Task to complete> Print the data exactly as it appears, keeping every word.

(Records excerpted from a collection)
____________________

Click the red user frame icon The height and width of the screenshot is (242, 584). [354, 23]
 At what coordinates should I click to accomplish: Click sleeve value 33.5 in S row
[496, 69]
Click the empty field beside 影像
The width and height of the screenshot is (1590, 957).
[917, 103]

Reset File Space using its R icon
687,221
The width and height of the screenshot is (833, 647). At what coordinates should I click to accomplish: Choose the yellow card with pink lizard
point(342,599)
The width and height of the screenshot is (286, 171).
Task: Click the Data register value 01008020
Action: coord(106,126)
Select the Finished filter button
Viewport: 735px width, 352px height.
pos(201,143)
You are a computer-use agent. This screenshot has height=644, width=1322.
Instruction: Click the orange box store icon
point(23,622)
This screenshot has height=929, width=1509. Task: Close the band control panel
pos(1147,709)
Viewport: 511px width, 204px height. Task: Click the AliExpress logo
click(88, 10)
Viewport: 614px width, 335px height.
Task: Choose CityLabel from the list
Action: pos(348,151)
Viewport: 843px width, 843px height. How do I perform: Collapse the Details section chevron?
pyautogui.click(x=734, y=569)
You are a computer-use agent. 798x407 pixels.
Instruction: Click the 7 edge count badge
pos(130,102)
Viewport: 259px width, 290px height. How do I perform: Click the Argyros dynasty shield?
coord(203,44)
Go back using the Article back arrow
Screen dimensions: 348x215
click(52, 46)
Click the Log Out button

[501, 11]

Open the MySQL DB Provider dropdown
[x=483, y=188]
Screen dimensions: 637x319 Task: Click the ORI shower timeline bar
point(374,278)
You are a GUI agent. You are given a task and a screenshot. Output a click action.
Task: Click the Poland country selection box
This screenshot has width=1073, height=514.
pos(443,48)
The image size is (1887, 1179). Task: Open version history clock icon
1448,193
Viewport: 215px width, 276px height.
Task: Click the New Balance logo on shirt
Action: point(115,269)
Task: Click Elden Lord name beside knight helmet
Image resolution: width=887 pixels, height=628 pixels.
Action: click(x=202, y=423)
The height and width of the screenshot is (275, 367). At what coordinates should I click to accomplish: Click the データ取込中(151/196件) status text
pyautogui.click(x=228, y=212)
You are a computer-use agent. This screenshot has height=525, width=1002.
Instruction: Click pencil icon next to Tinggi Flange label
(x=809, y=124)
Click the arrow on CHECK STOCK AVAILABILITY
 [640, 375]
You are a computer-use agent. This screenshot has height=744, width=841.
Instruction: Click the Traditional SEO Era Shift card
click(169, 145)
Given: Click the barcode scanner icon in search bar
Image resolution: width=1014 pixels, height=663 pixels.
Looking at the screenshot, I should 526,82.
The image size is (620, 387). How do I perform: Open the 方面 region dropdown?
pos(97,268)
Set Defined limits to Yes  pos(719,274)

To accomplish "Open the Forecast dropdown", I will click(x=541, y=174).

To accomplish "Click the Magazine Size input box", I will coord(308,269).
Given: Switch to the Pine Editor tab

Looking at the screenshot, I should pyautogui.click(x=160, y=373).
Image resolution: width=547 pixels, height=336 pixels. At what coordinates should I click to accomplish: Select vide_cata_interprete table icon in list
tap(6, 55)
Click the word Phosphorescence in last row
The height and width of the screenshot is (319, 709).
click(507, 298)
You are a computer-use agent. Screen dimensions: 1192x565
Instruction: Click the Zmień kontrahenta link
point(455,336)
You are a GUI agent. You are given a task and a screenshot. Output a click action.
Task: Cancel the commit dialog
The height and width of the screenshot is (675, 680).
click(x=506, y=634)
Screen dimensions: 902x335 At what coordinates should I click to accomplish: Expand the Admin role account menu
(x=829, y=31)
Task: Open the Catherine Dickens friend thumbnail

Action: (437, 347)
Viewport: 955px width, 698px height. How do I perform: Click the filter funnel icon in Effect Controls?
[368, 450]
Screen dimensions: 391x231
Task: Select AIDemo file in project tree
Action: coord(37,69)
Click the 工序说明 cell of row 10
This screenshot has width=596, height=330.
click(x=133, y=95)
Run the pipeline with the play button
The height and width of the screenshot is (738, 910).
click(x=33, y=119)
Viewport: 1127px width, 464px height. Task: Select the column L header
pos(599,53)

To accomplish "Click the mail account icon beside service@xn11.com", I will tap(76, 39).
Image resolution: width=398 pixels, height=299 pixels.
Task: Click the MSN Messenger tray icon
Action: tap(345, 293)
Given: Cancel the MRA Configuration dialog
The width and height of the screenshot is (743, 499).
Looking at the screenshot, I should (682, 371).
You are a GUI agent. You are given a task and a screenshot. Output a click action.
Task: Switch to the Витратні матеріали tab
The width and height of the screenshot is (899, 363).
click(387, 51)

____________________

Answer to this task>
Click the red user frame icon The height and width of the screenshot is (242, 584). [354, 23]
 At what coordinates should I click to accomplish: Click sleeve value 33.5 in S row
[496, 69]
Click the empty field beside 影像
The width and height of the screenshot is (1590, 957).
[917, 103]

Reset File Space using its R icon
687,221
The width and height of the screenshot is (833, 647). At what coordinates should I click to accomplish: Choose the yellow card with pink lizard
point(342,599)
The width and height of the screenshot is (286, 171).
Task: Click the Data register value 01008020
Action: coord(106,126)
Select the Finished filter button
Viewport: 735px width, 352px height.
pos(201,143)
You are a computer-use agent. This screenshot has height=644, width=1322.
Instruction: Click the orange box store icon
point(23,622)
This screenshot has height=929, width=1509. Task: Close the band control panel
pos(1147,709)
Viewport: 511px width, 204px height. Task: Click the AliExpress logo
click(88, 10)
Viewport: 614px width, 335px height.
Task: Choose CityLabel from the list
Action: pos(348,151)
Viewport: 843px width, 843px height. How do I perform: Collapse the Details section chevron?
pyautogui.click(x=734, y=569)
You are a computer-use agent. 798x407 pixels.
Instruction: Click the 7 edge count badge
pos(130,102)
Viewport: 259px width, 290px height. How do I perform: Click the Argyros dynasty shield?
coord(203,44)
Go back using the Article back arrow
Screen dimensions: 348x215
click(52, 46)
Click the Log Out button

[501, 11]

Open the MySQL DB Provider dropdown
[x=483, y=188]
Screen dimensions: 637x319 Task: Click the ORI shower timeline bar
point(374,278)
You are a GUI agent. You are given a task and a screenshot. Output a click action.
Task: Click the Poland country selection box
This screenshot has width=1073, height=514.
pos(443,48)
The image size is (1887, 1179). Task: Open version history clock icon
1448,193
Viewport: 215px width, 276px height.
Task: Click the New Balance logo on shirt
Action: point(115,269)
Task: Click Elden Lord name beside knight helmet
Image resolution: width=887 pixels, height=628 pixels.
Action: click(x=202, y=423)
The height and width of the screenshot is (275, 367). At what coordinates should I click to accomplish: Click the データ取込中(151/196件) status text
pyautogui.click(x=228, y=212)
You are a computer-use agent. This screenshot has height=525, width=1002.
Instruction: Click pencil icon next to Tinggi Flange label
(x=809, y=124)
Click the arrow on CHECK STOCK AVAILABILITY
 [640, 375]
You are a computer-use agent. This screenshot has height=744, width=841.
Instruction: Click the Traditional SEO Era Shift card
click(169, 145)
Given: Click the barcode scanner icon in search bar
Image resolution: width=1014 pixels, height=663 pixels.
Looking at the screenshot, I should 526,82.
The image size is (620, 387). How do I perform: Open the 方面 region dropdown?
pos(97,268)
Set Defined limits to Yes  pos(719,274)

To accomplish "Open the Forecast dropdown", I will click(x=541, y=174).

To accomplish "Click the Magazine Size input box", I will coord(308,269).
Given: Switch to the Pine Editor tab

Looking at the screenshot, I should pyautogui.click(x=160, y=373).
Image resolution: width=547 pixels, height=336 pixels. At what coordinates should I click to accomplish: Select vide_cata_interprete table icon in list
tap(6, 55)
Click the word Phosphorescence in last row
The height and width of the screenshot is (319, 709).
click(507, 298)
You are a computer-use agent. Screen dimensions: 1192x565
Instruction: Click the Zmień kontrahenta link
point(455,336)
You are a GUI agent. You are given a task and a screenshot. Output a click action.
Task: Cancel the commit dialog
The height and width of the screenshot is (675, 680).
click(x=506, y=634)
Screen dimensions: 902x335 At what coordinates should I click to accomplish: Expand the Admin role account menu
(x=829, y=31)
Task: Open the Catherine Dickens friend thumbnail

Action: (437, 347)
Viewport: 955px width, 698px height. How do I perform: Click the filter funnel icon in Effect Controls?
[368, 450]
Screen dimensions: 391x231
Task: Select AIDemo file in project tree
Action: coord(37,69)
Click the 工序说明 cell of row 10
This screenshot has width=596, height=330.
click(x=133, y=95)
Run the pipeline with the play button
The height and width of the screenshot is (738, 910).
click(x=33, y=119)
Viewport: 1127px width, 464px height. Task: Select the column L header
pos(599,53)

To accomplish "Click the mail account icon beside service@xn11.com", I will tap(76, 39).
Image resolution: width=398 pixels, height=299 pixels.
Task: Click the MSN Messenger tray icon
Action: tap(345, 293)
Given: Cancel the MRA Configuration dialog
The width and height of the screenshot is (743, 499).
Looking at the screenshot, I should (682, 371).
You are a GUI agent. You are given a task and a screenshot. Output a click action.
Task: Switch to the Витратні матеріали tab
The width and height of the screenshot is (899, 363).
click(387, 51)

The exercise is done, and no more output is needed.